Puzder heads CKE Restaurants Holdings, the parent company of Carl’s Jr., Hardee’s and other chains. In 2010, he published a book called “Job Creation: How it Really Works and Why Government Doesn’t Understand It.”
“Andy will fight to make American workers safer and more prosperous by enforcing fair occupational safety standards and ensuring workers receive the benefits they deserve, and he will save small businesses from the crushing burdens of unnecessary regulations that are stunting job growth and suppressing wages,” President-elect Trump said in a statement.
Puzder, in the same statement, said he was honored “to help President-elect Trump restore America’s global economic leadership.”
The Californian was one of Trump’s earliest campaign financiers, serving as a co-chairman of his California finance team and organizing fundraisers well before most major donors got on board with the eventual Republican nominee. Together with his wife, Puzder contributed $150,000 in late May to Trump’s campaign and Republican Party partners, fundraising records show.
As one of Trump’s most outspoken defenders, Puzder frequently appeared on cable news and Twitter to talk up the benefits of having a business leader in the White House.
A week after Trump’s election, Puzder said he agreed with Trump’s aim to ease business regulations.
“We’ve reached the point where overregulation is doing meaningful damage to our businesses,” he said last month at the Restaurant Finance & Development Conference in Las Vegas, citing high labor costs, increased health care costs and “political and social” policies as hindrances.

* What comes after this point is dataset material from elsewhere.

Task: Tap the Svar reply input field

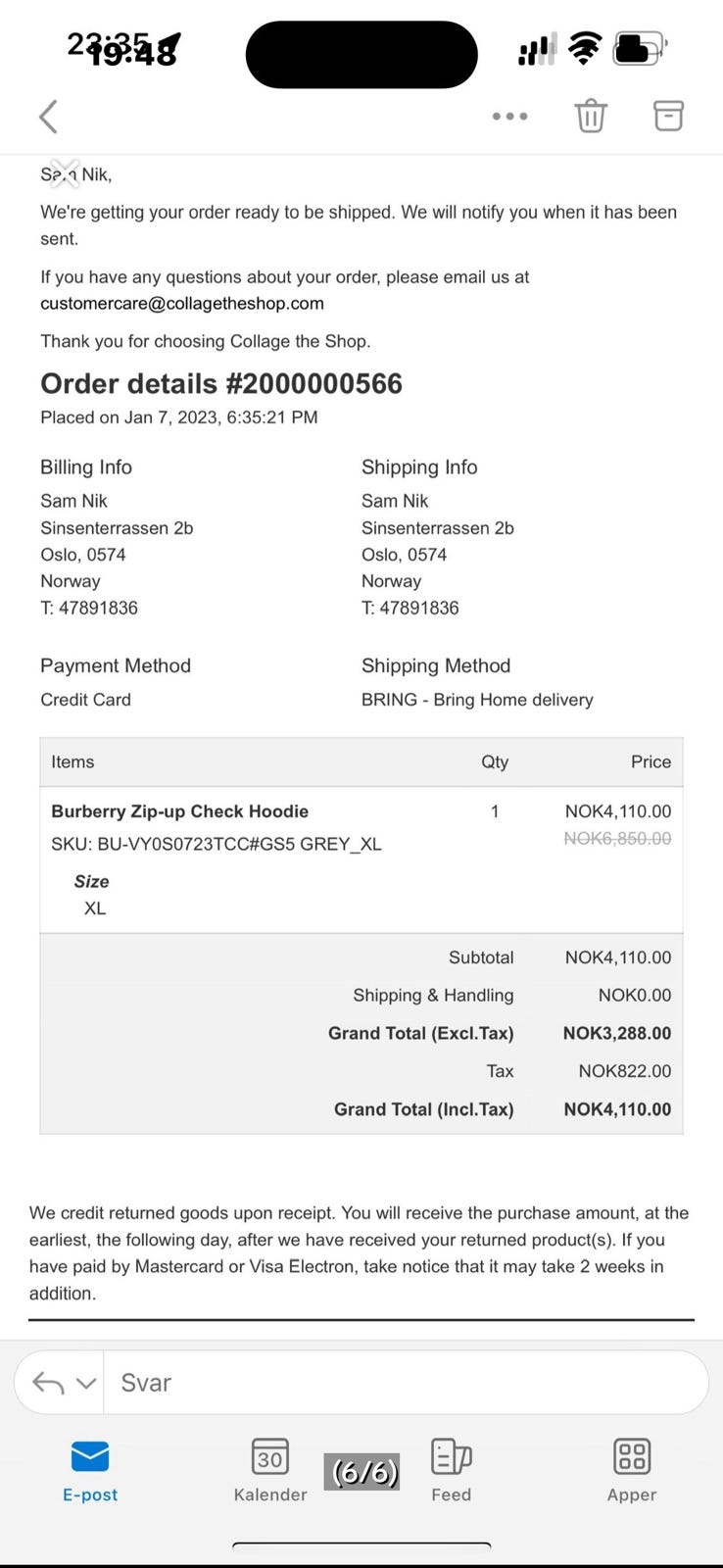Action: click(402, 1383)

Union leaders decried Puzder as a secretary who would look out for millionaires — but not workers.
AFL-CIO President Richard Trumka said in a statement that Puzder’s “business record is defined by fighting against working people.”
Incoming Senate Minority Leader Charles Schumer said there’s reason to be skeptical about Puzder.

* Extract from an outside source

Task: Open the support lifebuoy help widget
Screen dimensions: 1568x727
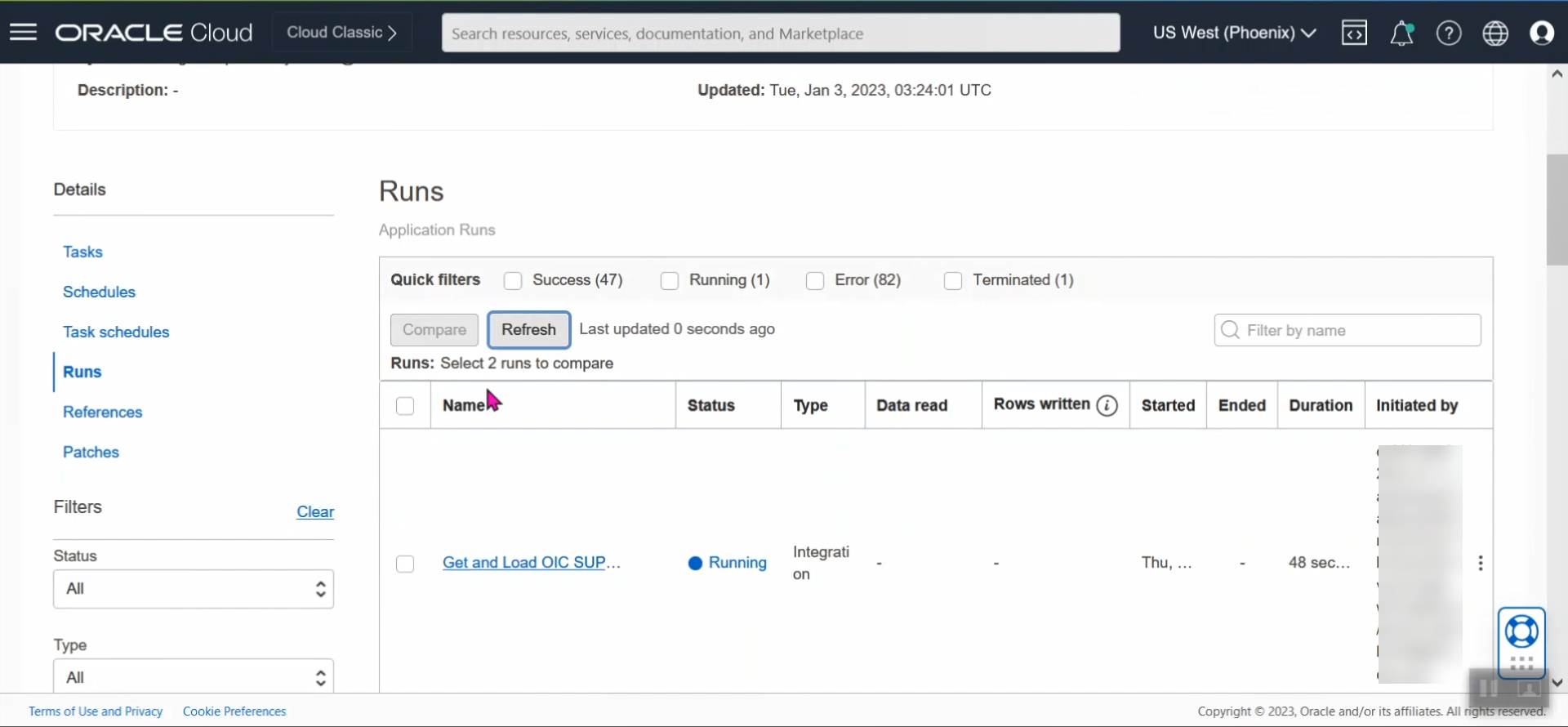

“Turning the Labor Department over to someone who opposes an increase in the minimum wage, opposes the overtime rule that would raise middle class wages, and whose businesses have repeatedly violated labor laws might be the surest sign yet that the next cabinet will be looking out for the billionaires and special interests, instead of America’s working class,” Schumer said in a statement.
Trump’s selection won praise from the National Retail Federation, however.
“Andrew Puzder is someone with the real-world experience to understand workforce issues and how jobs are created,” said David French, NRF’s senior vice president for government relations.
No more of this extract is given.